-- WHAT NEEDS TO BE DONE --
For the material below, return exactly the lines starting at the one holding "You are a GUI" and ending at the one holding "Image resolution: width=759", counting both as part of the range.

-- DATASET CONTENT --
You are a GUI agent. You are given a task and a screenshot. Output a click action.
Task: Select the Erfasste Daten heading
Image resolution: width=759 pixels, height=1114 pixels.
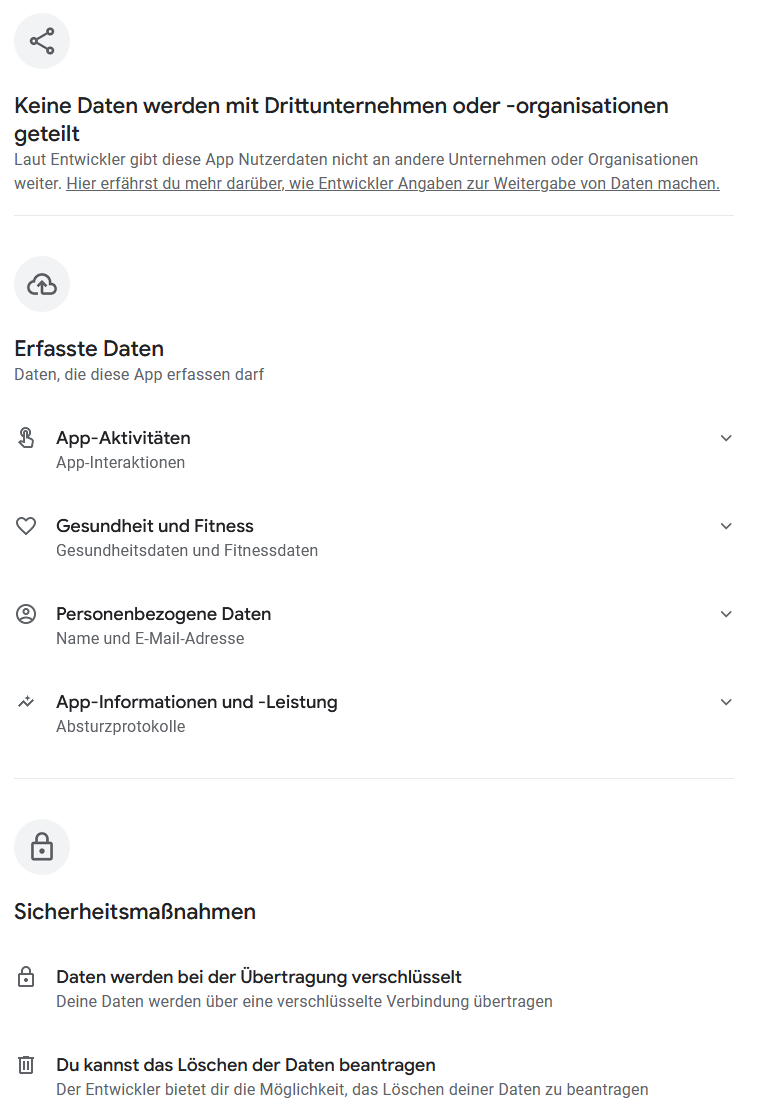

---

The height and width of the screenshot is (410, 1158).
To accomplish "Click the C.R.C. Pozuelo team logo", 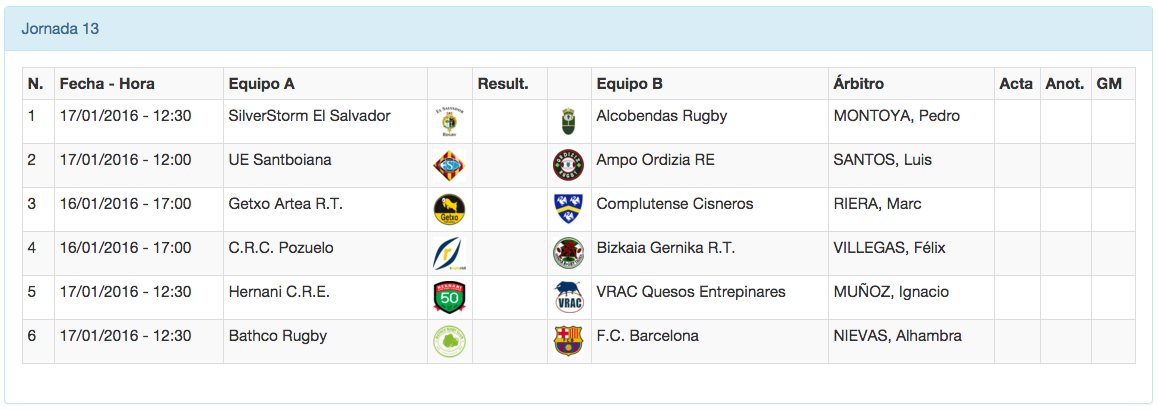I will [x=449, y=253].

-- RESPONSE AREA --
You are a GUI agent. You are given a task and a screenshot. Output a click action.
Task: Select the Erfasste Daten heading
Image resolution: width=759 pixels, height=1114 pixels.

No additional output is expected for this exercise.